▸ Request 1: Give the lines of the entries as a JSON list of strings, one string per line, leaving out blank lines. Start with the line that contains "Describe the element at coordinates (1483, 351)" and continue through the line that contains "Looking at the", including both.

If the context passed into a circuit function ends, before the circuit can finish, it does not count the circuit as unhealthy. You can disable this behavior with the IgnoreInterrupts flag.

This example proves that terminating a circuit call early because the passed in context died does not, by default, count as an error on the circuit. It also demonstrates setting up internal stat collection by default for all circuits

// Inject stat collection to prove these failures don't count
f := rolling.StatFactory{}
manager := circuit.Manager{
  DefaultCircuitProperties: []circuit.CommandPropertiesConstructor{
    f.CreateConfig,
  },
}
c := manager.MustCreateCircuit("don't fail me bro")
// The passed in context times out in one millisecond
ctx, cancel := context.WithTimeout(context.Background(), time.Millisecond)
defer cancel()
errResult := c.Execute(ctx, func(ctx context.Context) error {
  select {
  case <- ctx.Done():
    // This will return early, with an error, since the parent context was canceled after 1 ms
    return ctx.Err()
  case <- time.After(time.Hour):
    panic("We never actually get this far")
  }
}, nil)
rs := f.RunStats("don't fail me bro")
fmt.Println("errResult is", errResult)
fmt.Println("The error and timeout count is", rs.ErrTimeouts.TotalSum() + rs.ErrFailures.TotalSum())
// Output: errResult is context deadline exceeded
// The error and timeout count is 0

Configuration factories are supported on the root manager object. This allows you to create dynamic configuration per circuit name.

You can use DefaultCircuitProperties to set configuration dynamically for any circuit

myFactory := func(circuitName string) circuit.Config {
  timeoutsByName := map[string]time.Duration{
    "v1": time.Second,
    "v2": time.Second * 2,
  }
  customTimeout := timeoutsByName[circuitName]
  if customTimeout == 0 {
    // Just return empty if you don't want to set any config
    return circuit.Config{}
  }
  return circuit.Config{
    Execution: circuit.ExecutionConfig{
      Timeout: customTimeout,
    },
  }
}

// Hystrix manages circuits with unique names
h := circuit.Manager{
  DefaultCircuitProperties: []circuit.CommandPropertiesConstructor{myFactory},
}
h.MustCreateCircuit("v1")
fmt.Println("The timeout of v1 is", h.GetCircuit("v1").Config().Execution.Timeout)
// Output: The timeout of v1 is 1s

Most services have the concept of an SLA, or service level agreement. Unfortunantly, this is usually tracked by the service owners, which creates incentives for people to inflate the health of their service.

▸ Request 2: In the circuit breaker passage, which flag turns off the default behavior of not counting a circuit as unhealthy when its context ends early?

▸ Information supplied:

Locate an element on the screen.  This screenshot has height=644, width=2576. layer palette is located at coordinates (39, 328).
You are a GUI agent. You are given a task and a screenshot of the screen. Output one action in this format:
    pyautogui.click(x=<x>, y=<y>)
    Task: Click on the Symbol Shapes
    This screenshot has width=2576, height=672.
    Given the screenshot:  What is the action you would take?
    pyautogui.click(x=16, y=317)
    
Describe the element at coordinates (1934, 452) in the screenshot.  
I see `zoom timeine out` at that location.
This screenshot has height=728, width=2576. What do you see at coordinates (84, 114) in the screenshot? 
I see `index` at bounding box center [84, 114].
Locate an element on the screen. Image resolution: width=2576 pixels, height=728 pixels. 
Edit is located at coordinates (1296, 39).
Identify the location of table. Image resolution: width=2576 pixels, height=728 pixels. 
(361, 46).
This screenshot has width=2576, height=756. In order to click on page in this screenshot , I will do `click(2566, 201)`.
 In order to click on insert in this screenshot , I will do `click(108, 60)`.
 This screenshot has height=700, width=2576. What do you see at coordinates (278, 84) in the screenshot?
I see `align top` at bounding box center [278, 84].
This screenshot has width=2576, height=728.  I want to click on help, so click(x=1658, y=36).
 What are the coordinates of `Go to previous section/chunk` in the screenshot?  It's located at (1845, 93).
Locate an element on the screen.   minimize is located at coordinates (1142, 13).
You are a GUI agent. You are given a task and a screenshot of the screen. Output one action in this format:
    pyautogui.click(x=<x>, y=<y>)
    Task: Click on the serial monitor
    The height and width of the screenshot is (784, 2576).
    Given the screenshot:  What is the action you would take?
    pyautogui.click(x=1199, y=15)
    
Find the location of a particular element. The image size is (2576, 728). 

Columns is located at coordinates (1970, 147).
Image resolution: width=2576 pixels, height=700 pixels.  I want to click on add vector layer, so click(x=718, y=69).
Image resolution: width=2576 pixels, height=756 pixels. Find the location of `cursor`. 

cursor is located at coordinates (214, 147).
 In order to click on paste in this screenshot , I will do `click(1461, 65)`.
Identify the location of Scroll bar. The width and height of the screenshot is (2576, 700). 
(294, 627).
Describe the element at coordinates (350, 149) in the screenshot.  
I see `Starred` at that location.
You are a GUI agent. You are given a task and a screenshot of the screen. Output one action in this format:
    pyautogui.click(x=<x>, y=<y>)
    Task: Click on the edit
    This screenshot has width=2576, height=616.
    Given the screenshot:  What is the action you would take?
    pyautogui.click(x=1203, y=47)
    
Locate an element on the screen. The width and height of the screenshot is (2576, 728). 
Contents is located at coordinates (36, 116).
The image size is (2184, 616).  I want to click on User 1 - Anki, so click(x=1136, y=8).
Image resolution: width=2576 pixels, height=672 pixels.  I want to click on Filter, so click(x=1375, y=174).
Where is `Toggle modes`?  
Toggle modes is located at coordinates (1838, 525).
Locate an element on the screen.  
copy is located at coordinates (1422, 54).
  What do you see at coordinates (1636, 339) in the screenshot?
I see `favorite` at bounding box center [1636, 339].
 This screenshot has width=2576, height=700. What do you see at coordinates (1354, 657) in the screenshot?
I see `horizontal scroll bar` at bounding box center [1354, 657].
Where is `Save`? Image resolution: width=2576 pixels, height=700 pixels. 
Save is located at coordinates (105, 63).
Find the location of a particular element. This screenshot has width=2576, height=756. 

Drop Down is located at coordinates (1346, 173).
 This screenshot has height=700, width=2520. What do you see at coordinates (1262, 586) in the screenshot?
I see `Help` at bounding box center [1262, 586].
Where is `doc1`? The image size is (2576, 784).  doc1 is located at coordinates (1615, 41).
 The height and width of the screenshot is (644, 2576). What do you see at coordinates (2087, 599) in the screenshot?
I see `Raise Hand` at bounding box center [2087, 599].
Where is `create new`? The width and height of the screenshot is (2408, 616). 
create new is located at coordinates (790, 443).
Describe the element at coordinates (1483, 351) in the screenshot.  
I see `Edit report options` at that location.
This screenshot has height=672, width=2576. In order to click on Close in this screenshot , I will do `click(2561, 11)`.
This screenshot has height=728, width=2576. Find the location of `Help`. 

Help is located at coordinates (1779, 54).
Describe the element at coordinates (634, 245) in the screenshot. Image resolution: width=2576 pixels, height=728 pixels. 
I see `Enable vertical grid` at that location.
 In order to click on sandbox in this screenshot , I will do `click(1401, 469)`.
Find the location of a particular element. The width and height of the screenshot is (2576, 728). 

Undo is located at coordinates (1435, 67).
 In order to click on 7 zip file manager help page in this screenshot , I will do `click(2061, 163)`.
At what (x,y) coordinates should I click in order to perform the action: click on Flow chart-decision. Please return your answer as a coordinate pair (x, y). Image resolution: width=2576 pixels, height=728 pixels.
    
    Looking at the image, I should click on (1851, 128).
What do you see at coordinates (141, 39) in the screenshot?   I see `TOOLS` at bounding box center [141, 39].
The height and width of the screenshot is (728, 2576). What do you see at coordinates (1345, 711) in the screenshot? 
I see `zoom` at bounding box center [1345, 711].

▸ Correct result 1:
[
  "Describe the element at coordinates (1483, 351) in the screenshot.  ",
  "I see `Edit report options` at that location.",
  "This screenshot has height=672, width=2576. In order to click on Close in this screenshot , I will do `click(2561, 11)`.",
  "This screenshot has height=728, width=2576. Find the location of `Help`. ",
  "Help is located at coordinates (1779, 54).",
  "Describe the element at coordinates (634, 245) in the screenshot. Image resolution: width=2576 pixels, height=728 pixels. ",
  "I see `Enable vertical grid` at that location.",
  " In order to click on sandbox in this screenshot , I will do `click(1401, 469)`.",
  "Find the location of a particular element. The width and height of the screenshot is (2576, 728). ",
  "Undo is located at coordinates (1435, 67).",
  " In order to click on 7 zip file manager help page in this screenshot , I will do `click(2061, 163)`.",
  "At what (x,y) coordinates should I click in order to perform the action: click on Flow chart-decision. Please return your answer as a coordinate pair (x, y). Image resolution: width=2576 pixels, height=728 pixels.",
  "    Looking at the image, I should click on (1851, 128)."
]

▸ Correct result 2: The IgnoreInterrupts flag.